_Entries shown_:
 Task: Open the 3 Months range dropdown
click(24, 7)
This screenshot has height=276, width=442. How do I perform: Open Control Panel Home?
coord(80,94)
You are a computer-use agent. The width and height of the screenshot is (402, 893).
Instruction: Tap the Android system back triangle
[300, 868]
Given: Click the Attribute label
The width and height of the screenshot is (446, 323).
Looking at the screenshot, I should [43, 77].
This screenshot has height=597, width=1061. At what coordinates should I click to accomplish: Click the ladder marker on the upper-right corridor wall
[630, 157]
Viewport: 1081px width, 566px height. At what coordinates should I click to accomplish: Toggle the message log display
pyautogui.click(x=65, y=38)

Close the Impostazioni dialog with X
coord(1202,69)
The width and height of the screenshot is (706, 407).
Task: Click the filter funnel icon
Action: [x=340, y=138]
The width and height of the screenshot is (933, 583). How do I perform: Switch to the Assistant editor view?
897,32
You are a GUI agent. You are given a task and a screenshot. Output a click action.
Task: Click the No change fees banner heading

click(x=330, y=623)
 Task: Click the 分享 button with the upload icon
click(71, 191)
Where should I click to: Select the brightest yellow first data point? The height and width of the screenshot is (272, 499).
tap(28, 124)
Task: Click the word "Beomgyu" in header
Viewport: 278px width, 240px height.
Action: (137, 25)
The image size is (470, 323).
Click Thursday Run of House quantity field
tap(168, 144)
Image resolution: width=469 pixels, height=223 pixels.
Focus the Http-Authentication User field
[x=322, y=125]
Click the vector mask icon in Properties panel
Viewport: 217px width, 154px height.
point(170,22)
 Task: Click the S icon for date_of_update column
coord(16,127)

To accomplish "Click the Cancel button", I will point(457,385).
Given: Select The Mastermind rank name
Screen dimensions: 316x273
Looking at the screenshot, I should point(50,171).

_Problem to work on_:
Starting at the line that contains "The width and height of the screenshot is (933, 583)." and ending at the last line of the data, repeat each line exactly; include nothing else.

_Exercise solution_:
The width and height of the screenshot is (933, 583). How do I perform: Switch to the Assistant editor view?
897,32
You are a GUI agent. You are given a task and a screenshot. Output a click action.
Task: Click the No change fees banner heading

click(x=330, y=623)
 Task: Click the 分享 button with the upload icon
click(71, 191)
Where should I click to: Select the brightest yellow first data point? The height and width of the screenshot is (272, 499).
tap(28, 124)
Task: Click the word "Beomgyu" in header
Viewport: 278px width, 240px height.
Action: (137, 25)
The image size is (470, 323).
Click Thursday Run of House quantity field
tap(168, 144)
Image resolution: width=469 pixels, height=223 pixels.
Focus the Http-Authentication User field
[x=322, y=125]
Click the vector mask icon in Properties panel
Viewport: 217px width, 154px height.
point(170,22)
 Task: Click the S icon for date_of_update column
coord(16,127)

To accomplish "Click the Cancel button", I will point(457,385).
Given: Select The Mastermind rank name
Screen dimensions: 316x273
Looking at the screenshot, I should point(50,171).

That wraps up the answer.